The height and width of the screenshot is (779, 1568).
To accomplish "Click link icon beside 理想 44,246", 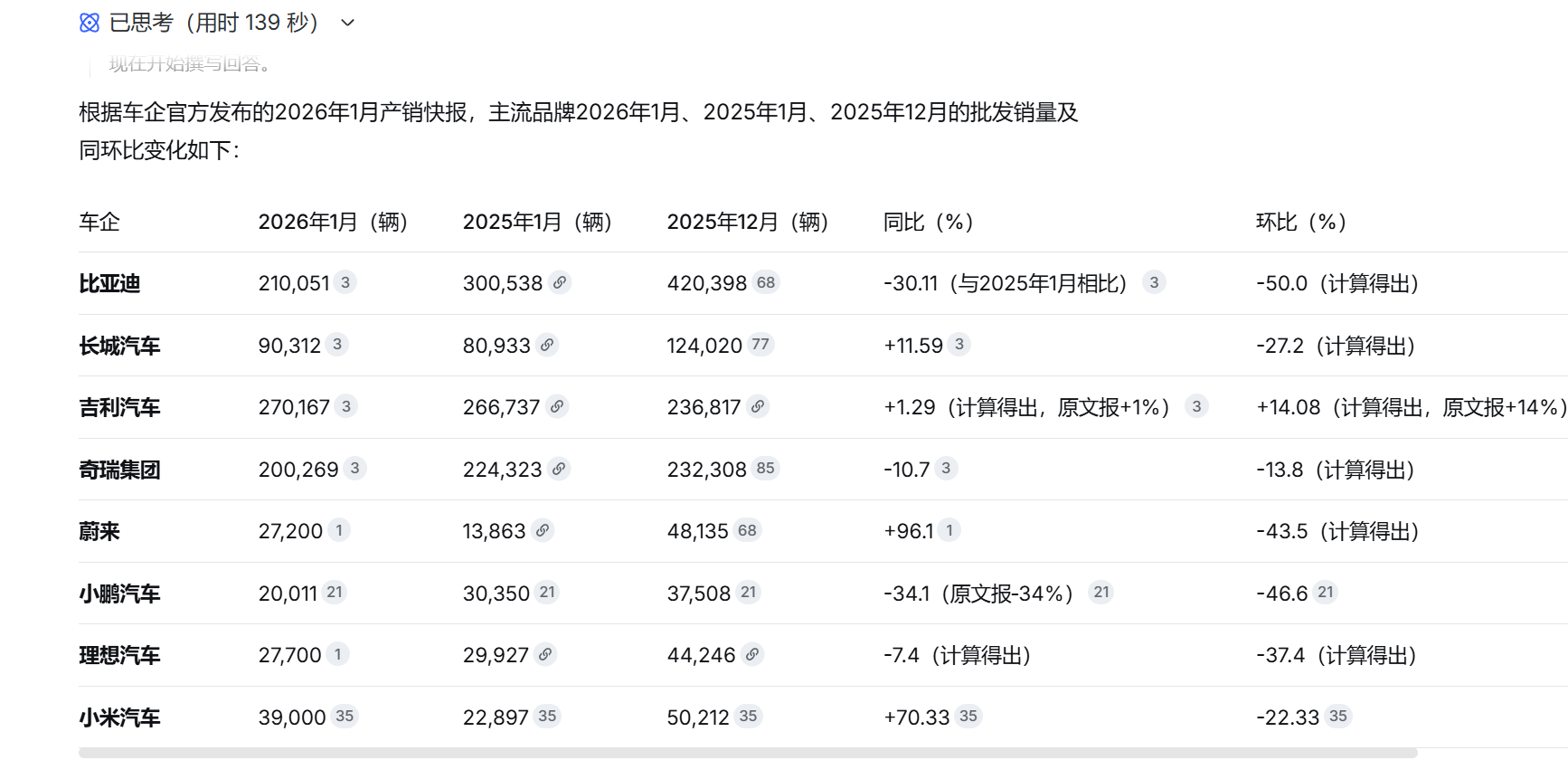I will pyautogui.click(x=752, y=654).
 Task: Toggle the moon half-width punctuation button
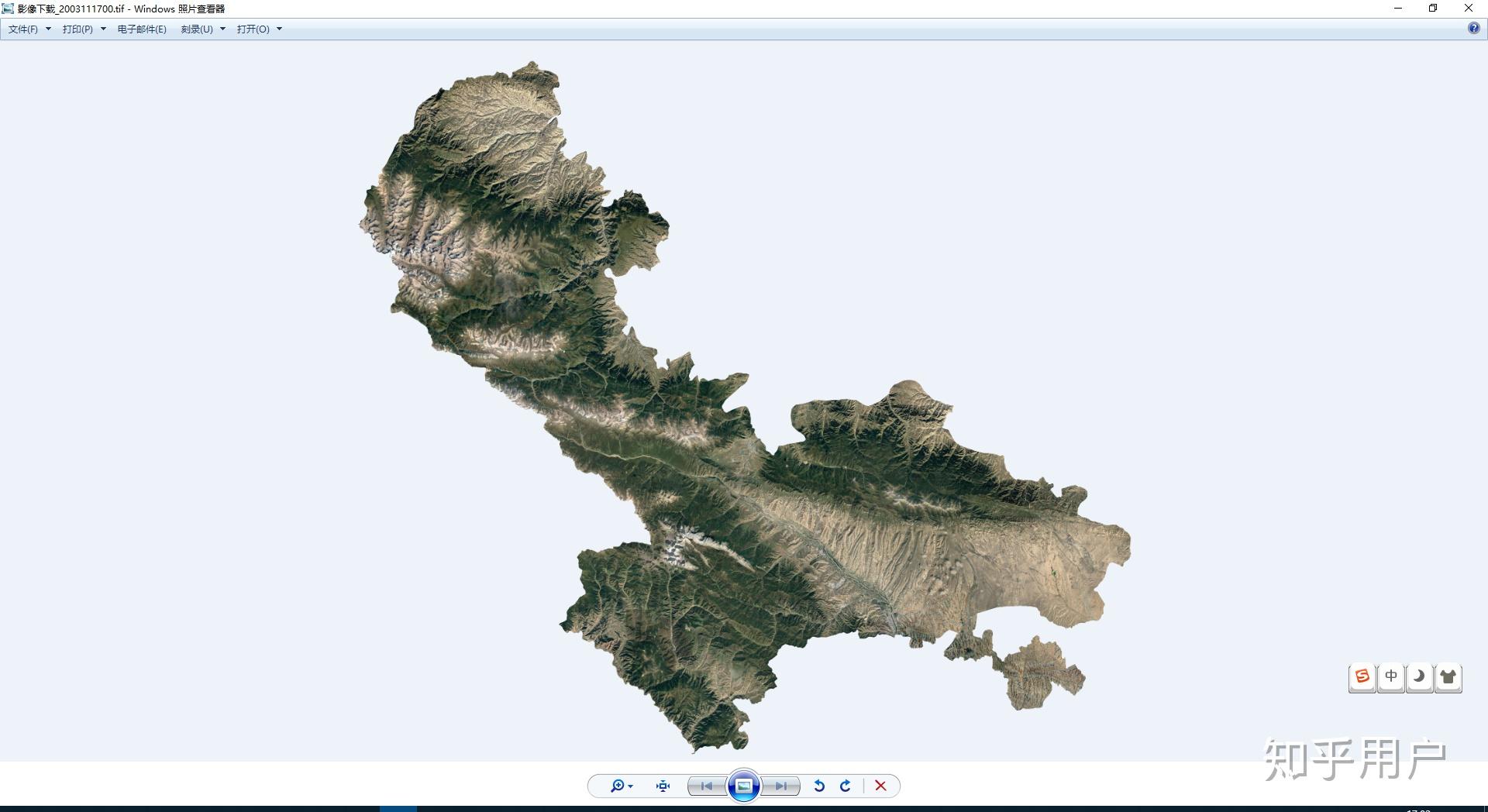(x=1419, y=677)
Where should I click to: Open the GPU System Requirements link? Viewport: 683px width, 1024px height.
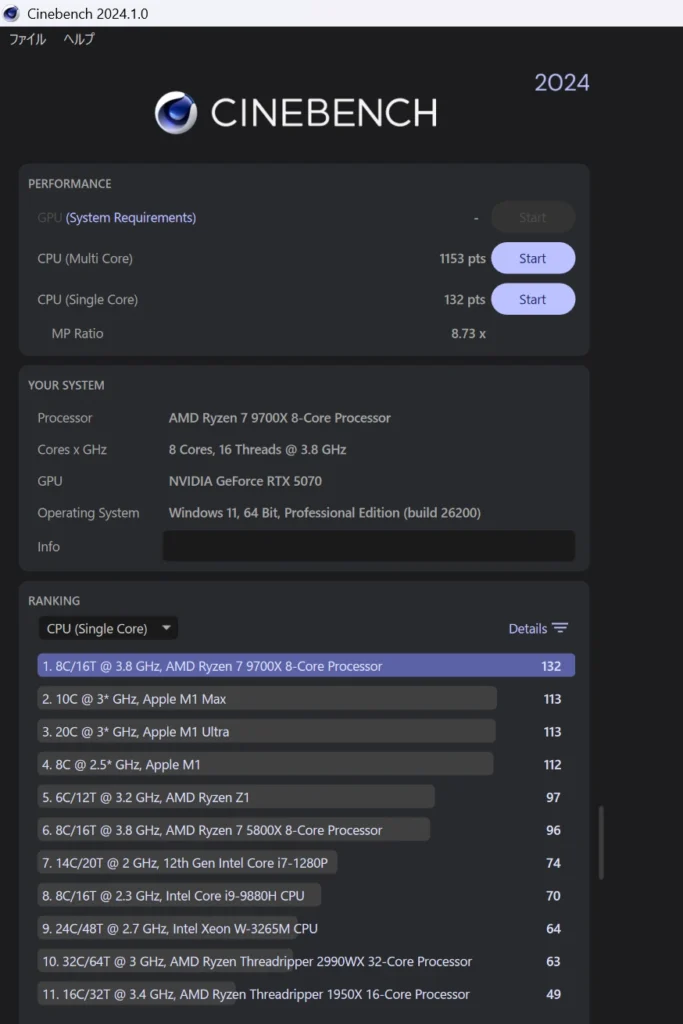131,217
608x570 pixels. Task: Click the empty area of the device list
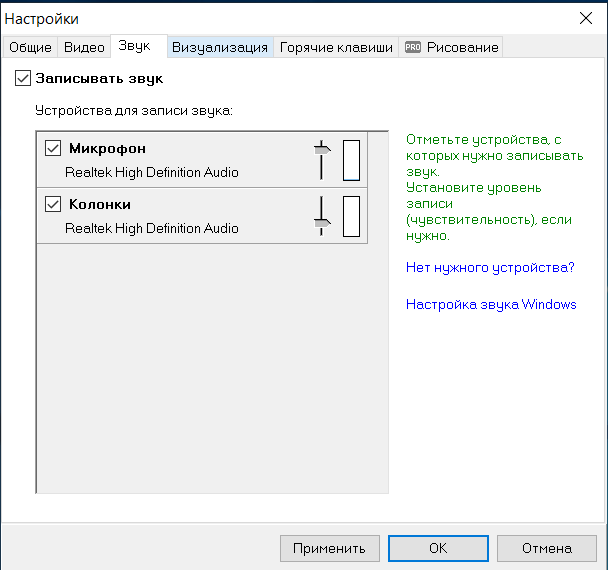click(x=210, y=370)
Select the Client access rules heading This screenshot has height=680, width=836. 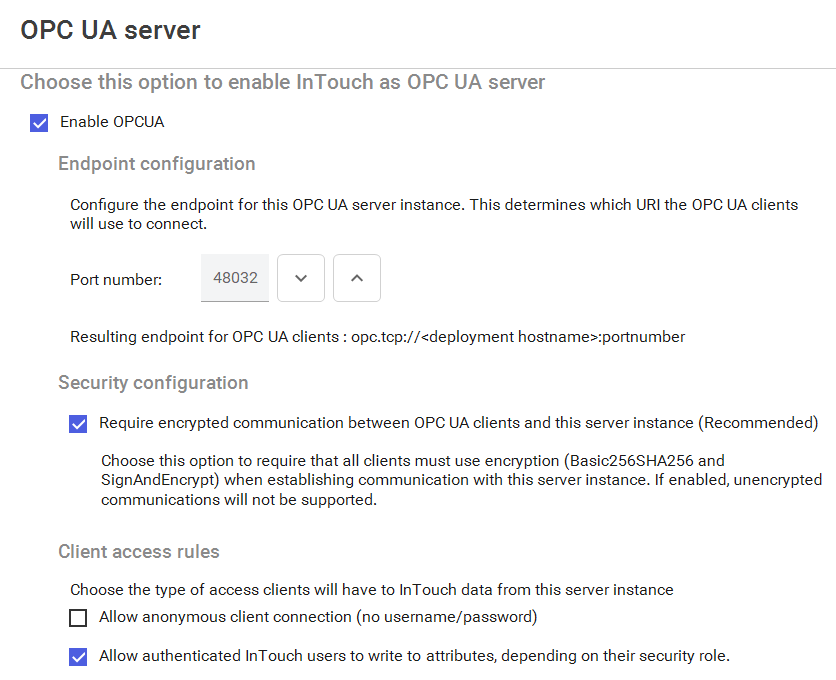[x=139, y=551]
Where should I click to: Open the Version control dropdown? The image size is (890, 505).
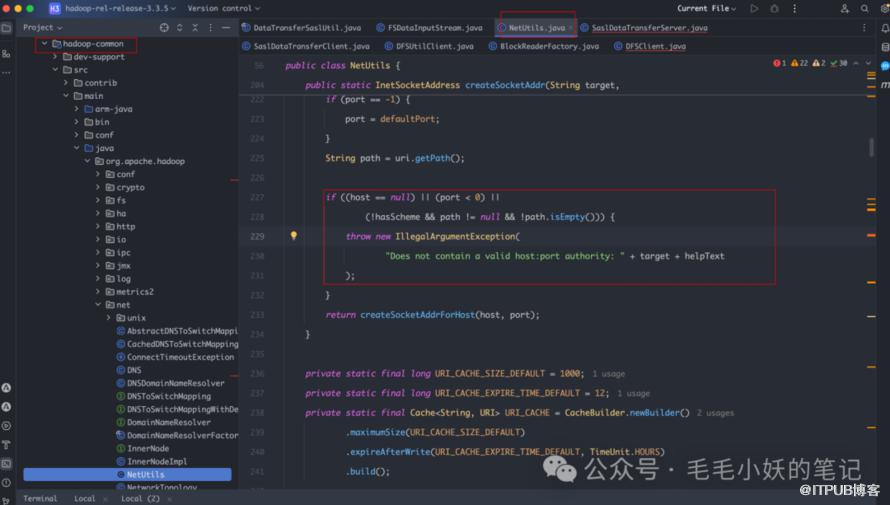pos(224,8)
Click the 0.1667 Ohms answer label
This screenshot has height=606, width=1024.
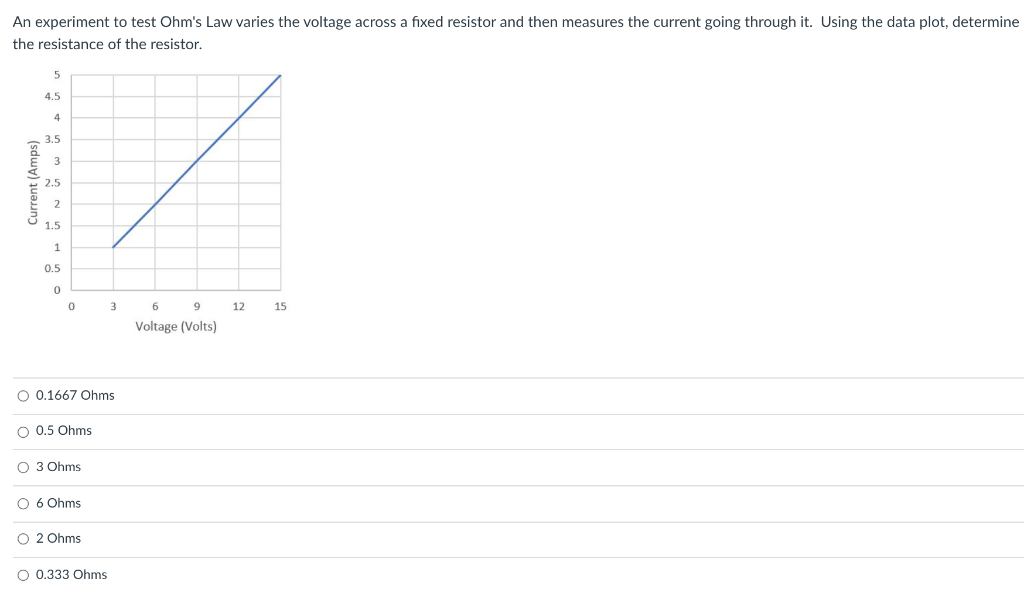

• Task to carry out: Reproduce the data word for word, from the line containing "Where should I click to: Open the Version" through the end of the data, and leave the pictures out.

• Task response:
Where should I click to: Open the Version control dropdown? The image size is (890, 505).
pos(224,8)
Click the 0.1667 Ohms answer label
This screenshot has height=606, width=1024.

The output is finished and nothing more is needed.